For the laboratory, communication includes the timely reporting of critical lab results. Many laboratorians do not understand this concept, however, and end up falling short of the standard or (equally bad) waste time and resources with overkill, doing way more than they need to.
The goal (Goal 2, specifically 2a and 2c) basically says laboratories (and other service providers like radiology, by the way) must "measure, assess and improve (if appropriate) the timeliness of reporting and timeliness of receipt of test results to a responsible caregiver." To ensure mutual understanding, the Joint Commission also requires "read back" (i.e., "results read back and verified") as documentation. Read back also applies, by the way, to verbal or telephone medical orders for obvious reasons.

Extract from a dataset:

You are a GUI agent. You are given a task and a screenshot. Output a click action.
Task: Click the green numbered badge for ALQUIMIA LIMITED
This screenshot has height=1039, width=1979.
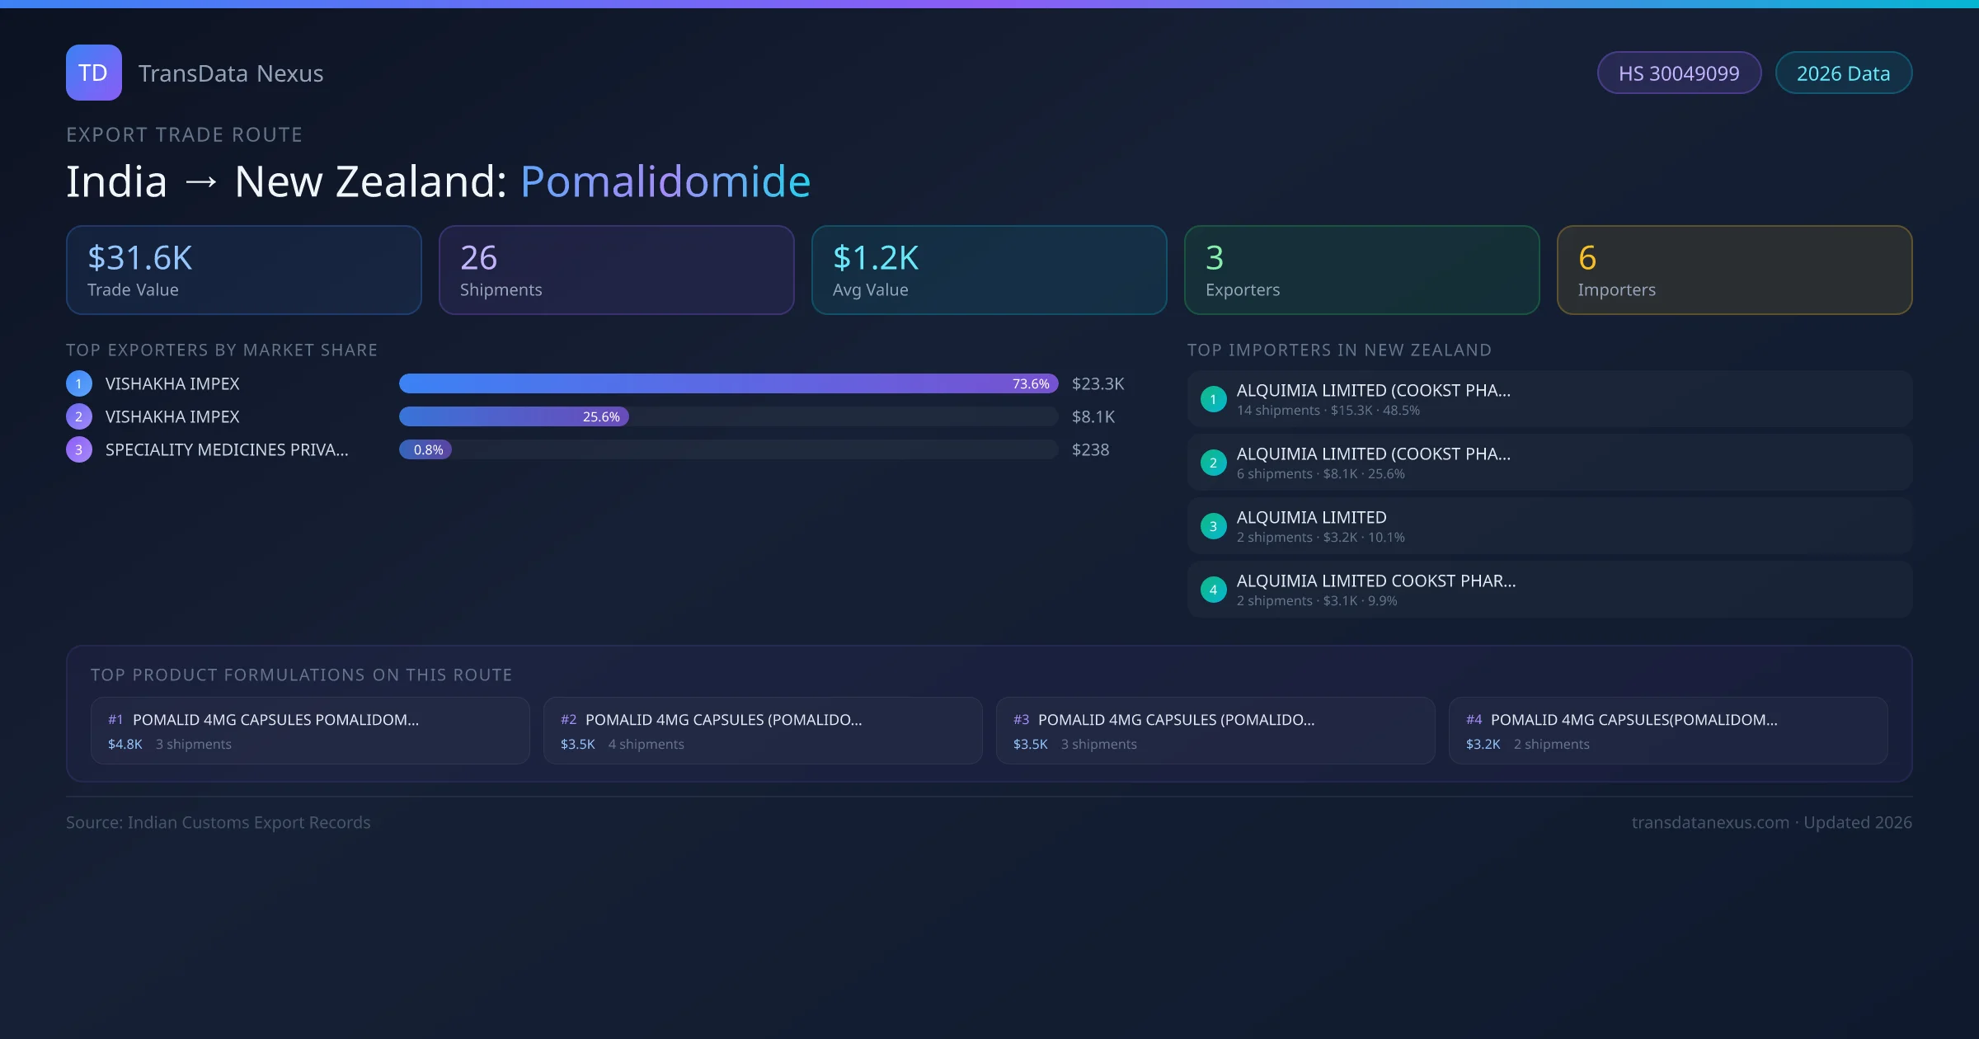(1212, 525)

The concept seems logical and simple enough, but some labs define "critical" too liberally, so they have to call too many results. Critical means a result (whether a potassium or cardiac enzyme or CT scan) that is so abnormal it will negatively impact patient care/safety if no action is taken.
Do you call every high creatinine to dialysis, every low WBC to oncology, a glucose that's trending down from 600 every hour it is performed? Why?
Then, there is the misconception the result must be given directly to the ordering physician; again not true. The patient's nurse, or the charge nurse, or even any RN on the floor (as a lesser alternative) is OK. The most bizarre suggestion I have heard repeated often is the lab must verify that the physician gets the result (i.e., track the nurse's contact with the doctor) and track specifically how treatment has changed.
This particular NPSG is very logical and benefits patients, but as practiced in many laboratories, it is a clear example of misunderstanding causing way too much work and is the source of way too much drama. It's not that big of a deal.